HOW TO COMPLETE THIS TASK: The reply should contain all the data below, repeated exactly, and none of the images.

TASK INPUTS:
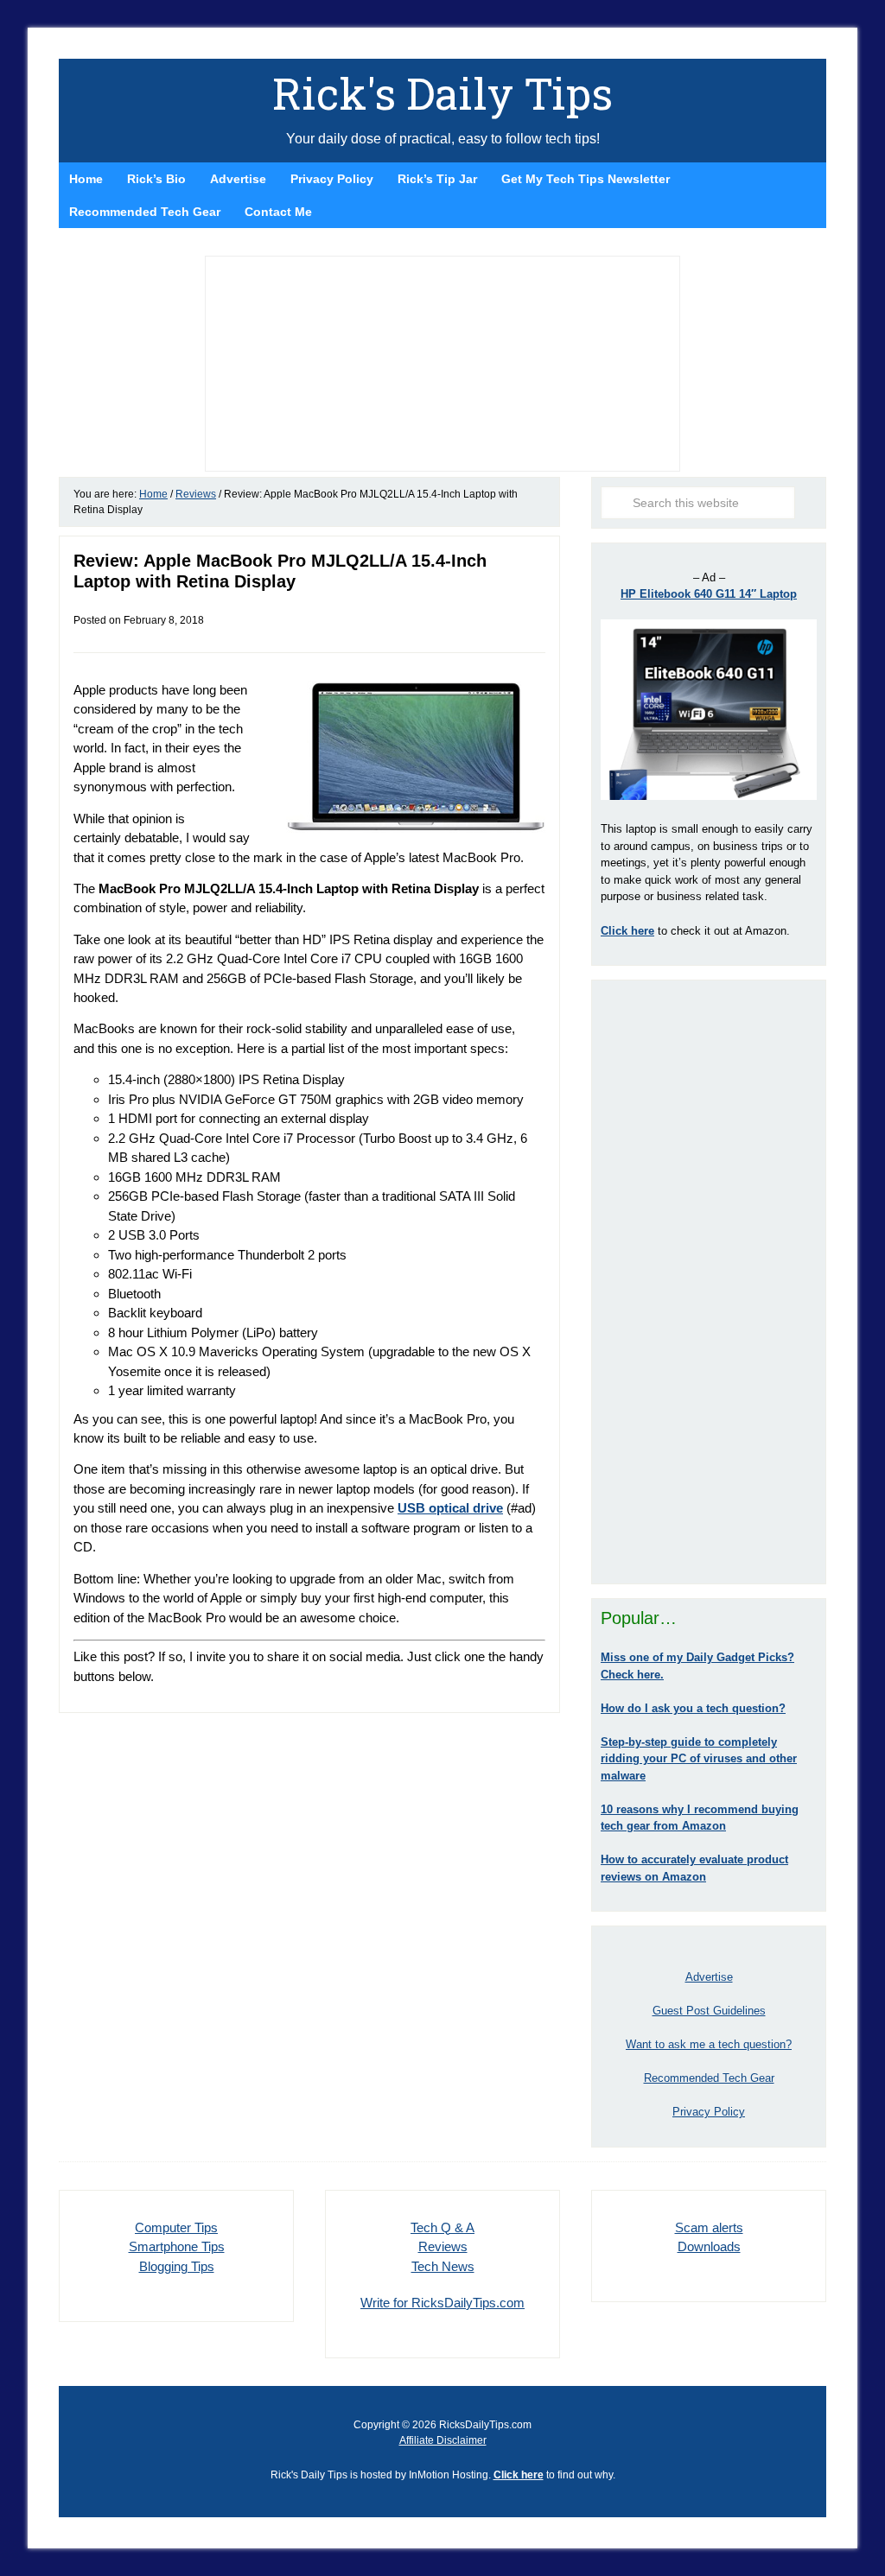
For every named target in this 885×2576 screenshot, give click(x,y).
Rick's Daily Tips (442, 93)
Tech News (442, 2266)
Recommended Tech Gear (709, 2078)
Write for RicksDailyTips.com (442, 2302)
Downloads (709, 2246)
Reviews (443, 2246)
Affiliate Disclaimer (443, 2440)
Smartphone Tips (177, 2246)
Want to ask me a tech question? (709, 2044)
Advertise (709, 1976)
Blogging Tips (176, 2266)
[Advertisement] (709, 1282)
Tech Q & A (442, 2227)
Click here (518, 2475)
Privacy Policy (708, 2111)
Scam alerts (709, 2227)
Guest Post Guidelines (709, 2010)
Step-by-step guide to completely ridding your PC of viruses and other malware (699, 1758)
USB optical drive (450, 1508)
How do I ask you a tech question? (693, 1708)
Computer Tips (176, 2227)
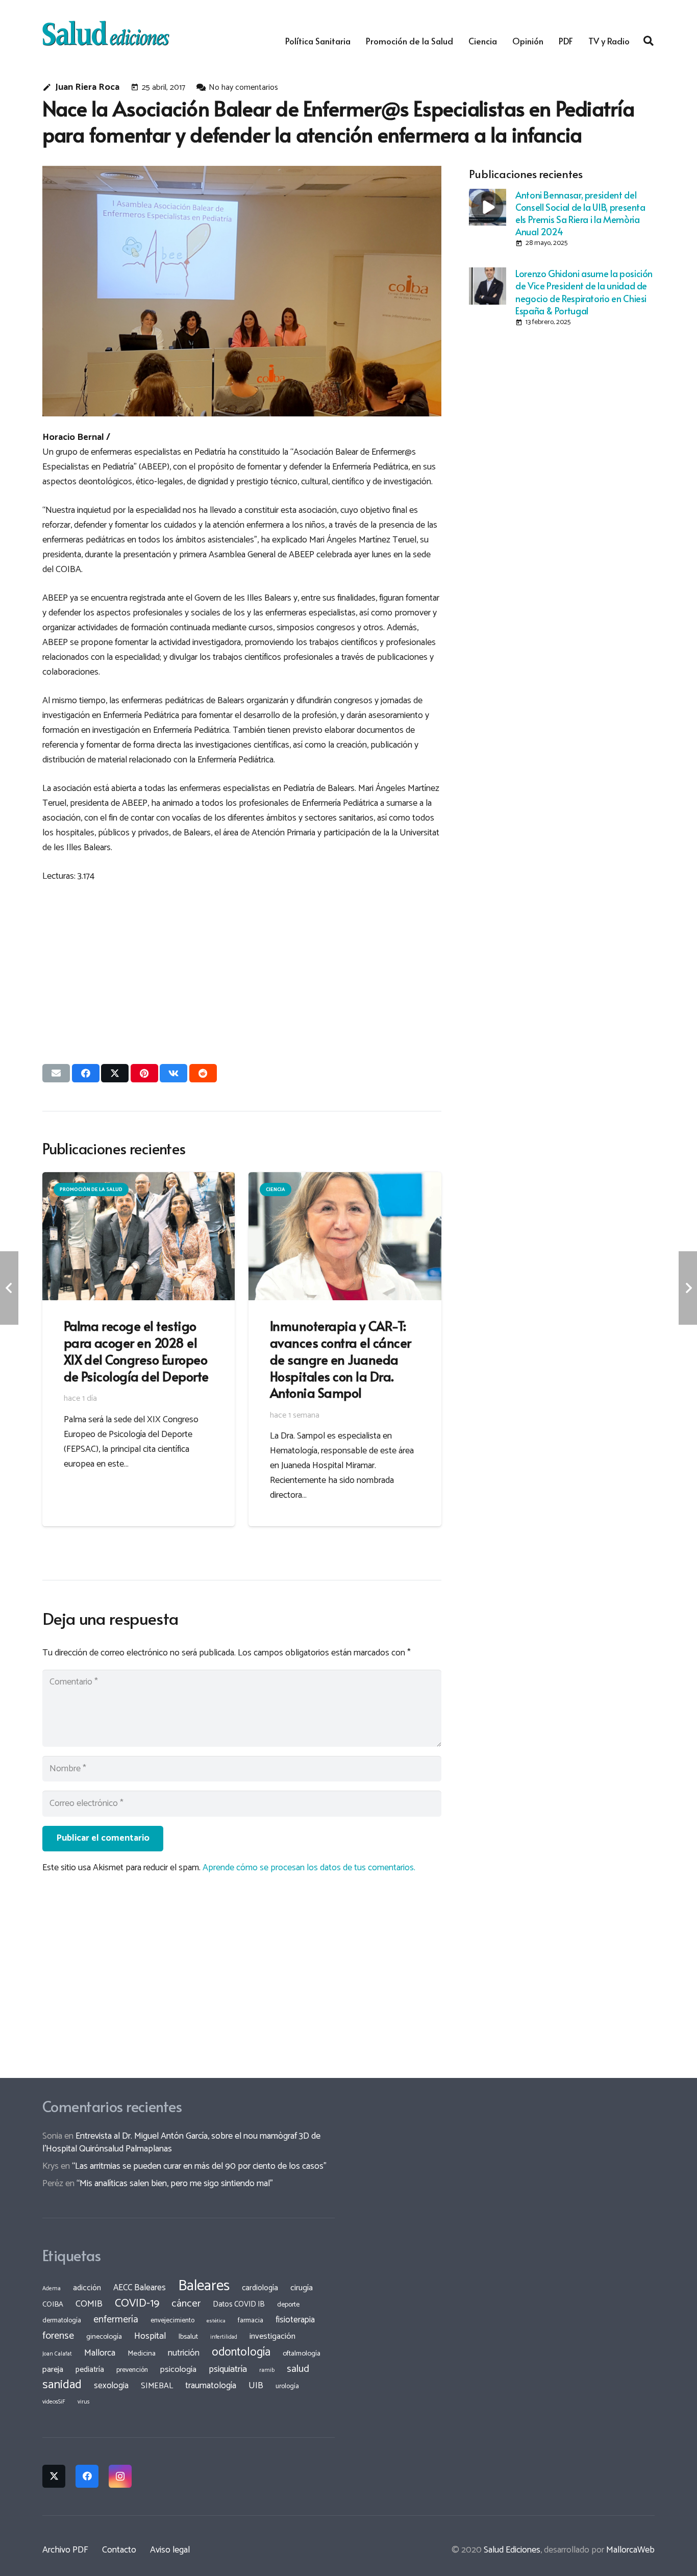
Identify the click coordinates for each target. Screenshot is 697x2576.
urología (287, 2386)
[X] (53, 2476)
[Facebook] (87, 2476)
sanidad (62, 2384)
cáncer (186, 2303)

RESULT FOR THIS EXERCISE:
For every named target in this 885×2576 screenshot, give click(x,y).
Rick's Daily Tips (442, 93)
Tech News (442, 2266)
Recommended Tech Gear (709, 2078)
Write for RicksDailyTips.com (442, 2302)
Downloads (709, 2246)
Reviews (443, 2246)
Affiliate Disclaimer (443, 2440)
Smartphone Tips (177, 2246)
Want to ask me a tech question? (709, 2044)
Advertise (709, 1976)
Blogging Tips (176, 2266)
[Advertisement] (709, 1282)
Tech Q & A (442, 2227)
Click here (518, 2475)
Privacy Policy (708, 2111)
Scam alerts (709, 2227)
Guest Post Guidelines (709, 2010)
Step-by-step guide to completely ridding your PC of viruses and other malware (699, 1758)
USB optical drive (450, 1508)
How do I ask you a tech question? (693, 1708)
Computer Tips (176, 2227)
Identify the click coordinates for each target. Screenshot is 697x2576.
urología (287, 2386)
[X] (53, 2476)
[Facebook] (87, 2476)
sanidad (62, 2384)
cáncer (186, 2303)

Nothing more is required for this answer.